Data section Start Marker

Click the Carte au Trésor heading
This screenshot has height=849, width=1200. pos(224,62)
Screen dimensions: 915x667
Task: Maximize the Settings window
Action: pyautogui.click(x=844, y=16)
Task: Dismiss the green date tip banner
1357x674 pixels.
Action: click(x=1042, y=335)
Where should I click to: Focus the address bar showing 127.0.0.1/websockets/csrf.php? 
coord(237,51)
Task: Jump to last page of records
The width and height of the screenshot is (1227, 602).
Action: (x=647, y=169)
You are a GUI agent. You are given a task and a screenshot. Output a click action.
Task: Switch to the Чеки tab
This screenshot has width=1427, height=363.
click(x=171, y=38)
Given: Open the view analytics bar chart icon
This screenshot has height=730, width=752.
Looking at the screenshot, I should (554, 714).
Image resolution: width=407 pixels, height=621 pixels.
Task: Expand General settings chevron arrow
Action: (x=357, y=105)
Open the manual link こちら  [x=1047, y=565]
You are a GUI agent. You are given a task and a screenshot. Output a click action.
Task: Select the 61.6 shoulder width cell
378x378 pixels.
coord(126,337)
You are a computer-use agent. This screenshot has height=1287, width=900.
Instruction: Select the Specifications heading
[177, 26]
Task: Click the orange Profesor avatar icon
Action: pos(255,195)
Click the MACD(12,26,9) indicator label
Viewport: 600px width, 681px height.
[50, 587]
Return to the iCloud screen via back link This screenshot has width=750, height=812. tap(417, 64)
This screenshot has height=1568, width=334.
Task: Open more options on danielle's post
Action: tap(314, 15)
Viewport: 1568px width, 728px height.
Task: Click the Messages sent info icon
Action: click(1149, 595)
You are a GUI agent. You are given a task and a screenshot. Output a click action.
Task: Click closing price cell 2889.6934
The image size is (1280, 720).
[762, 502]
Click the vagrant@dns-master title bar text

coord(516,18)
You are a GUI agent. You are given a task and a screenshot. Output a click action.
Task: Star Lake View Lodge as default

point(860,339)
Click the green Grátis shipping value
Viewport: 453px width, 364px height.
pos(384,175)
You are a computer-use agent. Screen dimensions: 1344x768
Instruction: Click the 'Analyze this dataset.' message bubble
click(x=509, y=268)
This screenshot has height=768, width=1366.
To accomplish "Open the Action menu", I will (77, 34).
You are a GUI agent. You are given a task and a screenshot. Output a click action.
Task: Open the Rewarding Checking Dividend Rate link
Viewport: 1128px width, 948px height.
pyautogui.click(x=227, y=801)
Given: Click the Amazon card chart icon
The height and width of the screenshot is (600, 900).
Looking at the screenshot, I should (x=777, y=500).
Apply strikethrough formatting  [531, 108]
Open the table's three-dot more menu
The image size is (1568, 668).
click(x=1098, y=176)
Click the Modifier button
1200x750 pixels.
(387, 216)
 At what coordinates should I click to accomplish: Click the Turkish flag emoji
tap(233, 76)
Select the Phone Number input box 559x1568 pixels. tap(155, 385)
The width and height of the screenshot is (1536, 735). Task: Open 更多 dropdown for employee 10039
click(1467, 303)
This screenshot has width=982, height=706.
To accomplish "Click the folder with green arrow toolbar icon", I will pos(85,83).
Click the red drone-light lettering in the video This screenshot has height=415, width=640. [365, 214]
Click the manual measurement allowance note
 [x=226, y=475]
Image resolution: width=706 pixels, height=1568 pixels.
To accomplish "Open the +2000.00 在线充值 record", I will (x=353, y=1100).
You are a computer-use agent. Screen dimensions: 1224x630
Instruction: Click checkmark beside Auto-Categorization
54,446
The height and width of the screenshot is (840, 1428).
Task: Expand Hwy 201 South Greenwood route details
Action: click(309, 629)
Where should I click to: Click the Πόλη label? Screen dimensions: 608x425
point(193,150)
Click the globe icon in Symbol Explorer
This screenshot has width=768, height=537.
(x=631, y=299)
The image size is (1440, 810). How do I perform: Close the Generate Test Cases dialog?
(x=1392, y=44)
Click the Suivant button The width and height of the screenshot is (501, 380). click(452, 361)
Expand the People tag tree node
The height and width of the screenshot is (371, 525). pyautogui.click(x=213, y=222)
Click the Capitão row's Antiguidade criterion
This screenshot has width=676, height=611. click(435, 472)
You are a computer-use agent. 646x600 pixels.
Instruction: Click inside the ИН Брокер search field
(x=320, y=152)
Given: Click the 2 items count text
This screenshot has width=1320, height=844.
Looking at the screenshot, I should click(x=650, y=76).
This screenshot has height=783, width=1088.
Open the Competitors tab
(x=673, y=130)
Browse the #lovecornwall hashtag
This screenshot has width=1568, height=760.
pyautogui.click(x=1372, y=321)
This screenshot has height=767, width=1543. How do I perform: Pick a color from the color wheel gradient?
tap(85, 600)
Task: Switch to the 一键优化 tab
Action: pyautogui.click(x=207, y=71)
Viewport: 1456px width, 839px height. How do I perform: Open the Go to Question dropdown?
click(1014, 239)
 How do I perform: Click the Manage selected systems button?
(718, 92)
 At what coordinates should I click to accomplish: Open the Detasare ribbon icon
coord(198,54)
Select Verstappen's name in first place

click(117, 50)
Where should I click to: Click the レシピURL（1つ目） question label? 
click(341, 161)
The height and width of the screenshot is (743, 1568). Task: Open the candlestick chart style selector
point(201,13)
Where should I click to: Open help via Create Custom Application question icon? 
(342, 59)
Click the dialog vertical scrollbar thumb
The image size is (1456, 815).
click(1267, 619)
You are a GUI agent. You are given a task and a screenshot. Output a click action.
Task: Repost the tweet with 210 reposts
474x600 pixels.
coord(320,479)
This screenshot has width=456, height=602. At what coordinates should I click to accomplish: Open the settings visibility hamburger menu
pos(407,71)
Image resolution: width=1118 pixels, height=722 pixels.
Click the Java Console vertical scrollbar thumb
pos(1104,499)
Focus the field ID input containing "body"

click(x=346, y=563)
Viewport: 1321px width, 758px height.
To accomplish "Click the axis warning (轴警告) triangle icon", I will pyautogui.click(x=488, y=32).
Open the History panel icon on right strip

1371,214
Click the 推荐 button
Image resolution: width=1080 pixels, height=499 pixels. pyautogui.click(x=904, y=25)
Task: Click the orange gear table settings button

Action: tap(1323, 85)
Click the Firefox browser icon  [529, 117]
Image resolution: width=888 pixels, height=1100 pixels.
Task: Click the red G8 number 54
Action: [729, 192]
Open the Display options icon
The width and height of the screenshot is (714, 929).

Data section End Marker

▶ **About this task**: Among the lines above, return those that contain the string "cell".

▶ **Result of the exercise**:
Task: Select the 61.6 shoulder width cell
Task: Click closing price cell 2889.6934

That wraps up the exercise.